Q: What are the plans for the Lola engine?

“We really need that, as soon as we can, but there’s a lot of work to do yet. The first engine is almost complete. We don’t know how long the testing will take, and we’re not going to run it (in a car) until it’s reliable. We’re not fixing a date on that yet. We would like to run it this season. Everyone else says ‘How you can you build your own engine?’ Everybody says its costs $100m to design and build one. I don’t think that’s true. If you find the right people, the technology is available, and you can make anything on modern machinery with a bit of organisation.”

Q: How big is your engine building team?

“It’s Al Melling and three or four designers, and we’re manufacturing the engine.”

Q: Do your Indy engineers work on both projects?

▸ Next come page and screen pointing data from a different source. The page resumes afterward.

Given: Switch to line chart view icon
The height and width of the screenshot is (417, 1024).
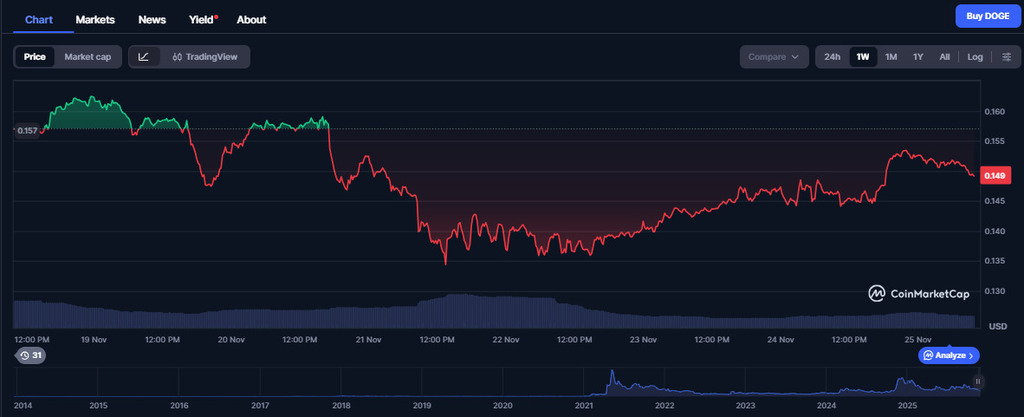Looking at the screenshot, I should click(144, 57).
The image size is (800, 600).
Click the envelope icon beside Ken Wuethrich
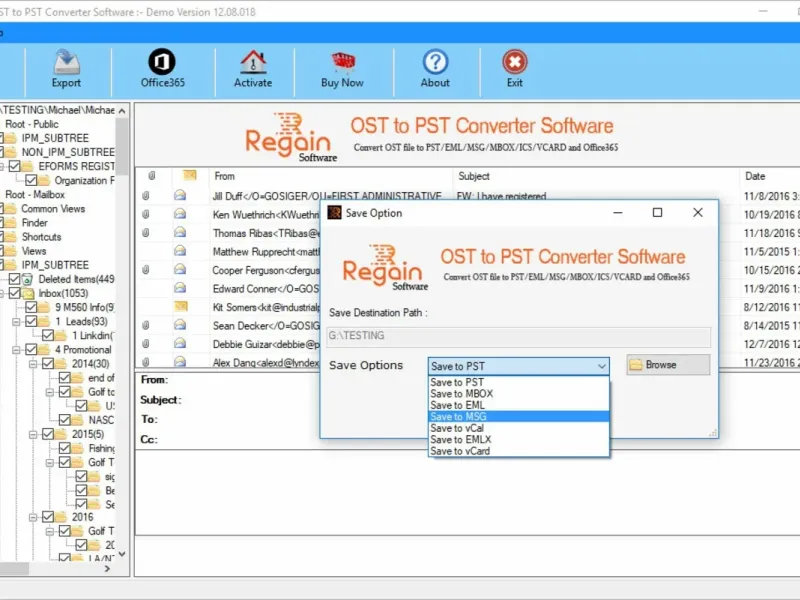pos(181,215)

“That’s right. We think of it as a machine at Lola which produces race cars. We can do it in three months, regularly. So we use the same machine, the same people. The Indy project was completed, and we took those people and people off everything else and put them on F1.”

Q: Do you think that you’re too gentlemanly in the way you do business? People like Reynard are very pushy.

“They are very aggressive. I don’t know why, but I guess we just do business in the way we do. It’s difficult to change the animal. We’ve been in business longer than anyone else, and we always survive. These things happen from time to time, but we always overcome it.”

Q: Are you looking forward to living out of a suitcase, travelling to all the races?

“Well, I’m quite looking forward to the challenge. I’m not looking forward to the travelling, and all the wasted time at race meetings. It takes three days, and another couple of days for travelling.”

Q: What was the highlight of your years supplying other F1 teams?

“Well I suppose the first one we did with John Surtees in 1962 was amazingly good, and the thing we did with Honda in 1967 was amazing too. We did a pretty good job for Larrousse really, but that was very frustrating, because we were very isolated and we weren’t able to advance and consolidate that programme. That was the start of the realisation that it wasn’t the way to go. We got led into the Scuderia Italia deal, which was a mistake, a big mistake.”

Q: Do you regret not starting your own team 20 years ago?

“I suppose so, yes. We probably should have done it, I guess. We could have grabbed a Cosworth DFV and been in the same ballpark as everyone else. But we’ve done a lot of other things instead, and here we are, still in business, unlike most other people. That can’t be bad!”